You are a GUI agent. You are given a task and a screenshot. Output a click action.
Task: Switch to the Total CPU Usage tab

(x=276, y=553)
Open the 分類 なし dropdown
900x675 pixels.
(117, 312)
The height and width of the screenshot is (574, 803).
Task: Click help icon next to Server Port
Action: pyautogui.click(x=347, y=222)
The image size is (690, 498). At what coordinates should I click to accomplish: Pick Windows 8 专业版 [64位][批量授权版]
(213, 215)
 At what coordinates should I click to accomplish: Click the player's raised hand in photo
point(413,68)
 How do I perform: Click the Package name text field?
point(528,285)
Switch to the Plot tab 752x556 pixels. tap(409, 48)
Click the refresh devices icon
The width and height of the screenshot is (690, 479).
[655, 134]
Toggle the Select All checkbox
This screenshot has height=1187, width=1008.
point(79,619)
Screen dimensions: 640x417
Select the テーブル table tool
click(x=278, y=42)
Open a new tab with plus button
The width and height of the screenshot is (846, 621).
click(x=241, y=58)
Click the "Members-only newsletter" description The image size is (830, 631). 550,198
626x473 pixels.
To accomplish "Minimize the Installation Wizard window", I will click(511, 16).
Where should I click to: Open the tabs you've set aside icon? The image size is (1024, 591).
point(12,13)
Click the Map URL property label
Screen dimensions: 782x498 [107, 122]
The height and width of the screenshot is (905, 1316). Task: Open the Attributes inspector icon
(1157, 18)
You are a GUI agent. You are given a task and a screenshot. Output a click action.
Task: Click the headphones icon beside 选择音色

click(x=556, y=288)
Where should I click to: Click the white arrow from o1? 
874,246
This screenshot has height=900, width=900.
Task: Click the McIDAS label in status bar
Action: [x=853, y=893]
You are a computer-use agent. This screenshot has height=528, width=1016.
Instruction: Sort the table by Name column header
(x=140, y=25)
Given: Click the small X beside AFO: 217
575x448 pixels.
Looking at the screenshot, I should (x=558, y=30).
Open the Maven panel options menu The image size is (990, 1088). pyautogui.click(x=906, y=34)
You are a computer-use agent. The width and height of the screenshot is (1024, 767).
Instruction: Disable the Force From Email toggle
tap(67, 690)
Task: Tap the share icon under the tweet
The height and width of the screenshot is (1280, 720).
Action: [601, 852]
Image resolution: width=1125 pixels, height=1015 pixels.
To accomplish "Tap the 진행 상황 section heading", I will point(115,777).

EXERCISE DIRECTIONS |
Take the records shown above and output them again exactly.

EXERCISE RESPONSE |
You are a GUI agent. You are given a task and a screenshot. Output a click action.
Task: Switch to the Total CPU Usage tab

(x=276, y=553)
Open the 分類 なし dropdown
900x675 pixels.
(117, 312)
The height and width of the screenshot is (574, 803).
Task: Click help icon next to Server Port
Action: pyautogui.click(x=347, y=222)
The image size is (690, 498). At what coordinates should I click to accomplish: Pick Windows 8 专业版 [64位][批量授权版]
(213, 215)
 At what coordinates should I click to accomplish: Click the player's raised hand in photo
point(413,68)
 How do I perform: Click the Package name text field?
point(528,285)
Switch to the Plot tab 752x556 pixels. tap(409, 48)
Click the refresh devices icon
The width and height of the screenshot is (690, 479).
[655, 134]
Toggle the Select All checkbox
This screenshot has height=1187, width=1008.
point(79,619)
Screen dimensions: 640x417
Select the テーブル table tool
click(x=278, y=42)
Open a new tab with plus button
The width and height of the screenshot is (846, 621).
click(x=241, y=58)
Click the "Members-only newsletter" description The image size is (830, 631). 550,198
626x473 pixels.
To accomplish "Minimize the Installation Wizard window", I will click(511, 16).
Where should I click to: Open the tabs you've set aside icon? The image size is (1024, 591).
point(12,13)
Click the Map URL property label
Screen dimensions: 782x498 [107, 122]
The height and width of the screenshot is (905, 1316). Task: Open the Attributes inspector icon
(1157, 18)
You are a GUI agent. You are given a task and a screenshot. Output a click action.
Task: Click the headphones icon beside 选择音色

click(x=556, y=288)
Where should I click to: Click the white arrow from o1? 
874,246
This screenshot has height=900, width=900.
Task: Click the McIDAS label in status bar
Action: [x=853, y=893]
You are a computer-use agent. This screenshot has height=528, width=1016.
Instruction: Sort the table by Name column header
(x=140, y=25)
Given: Click the small X beside AFO: 217
575x448 pixels.
Looking at the screenshot, I should (x=558, y=30).
Open the Maven panel options menu The image size is (990, 1088). pyautogui.click(x=906, y=34)
You are a computer-use agent. The width and height of the screenshot is (1024, 767).
Instruction: Disable the Force From Email toggle
tap(67, 690)
Task: Tap the share icon under the tweet
The height and width of the screenshot is (1280, 720).
Action: [601, 852]
Image resolution: width=1125 pixels, height=1015 pixels.
To accomplish "Tap the 진행 상황 section heading", I will point(115,777).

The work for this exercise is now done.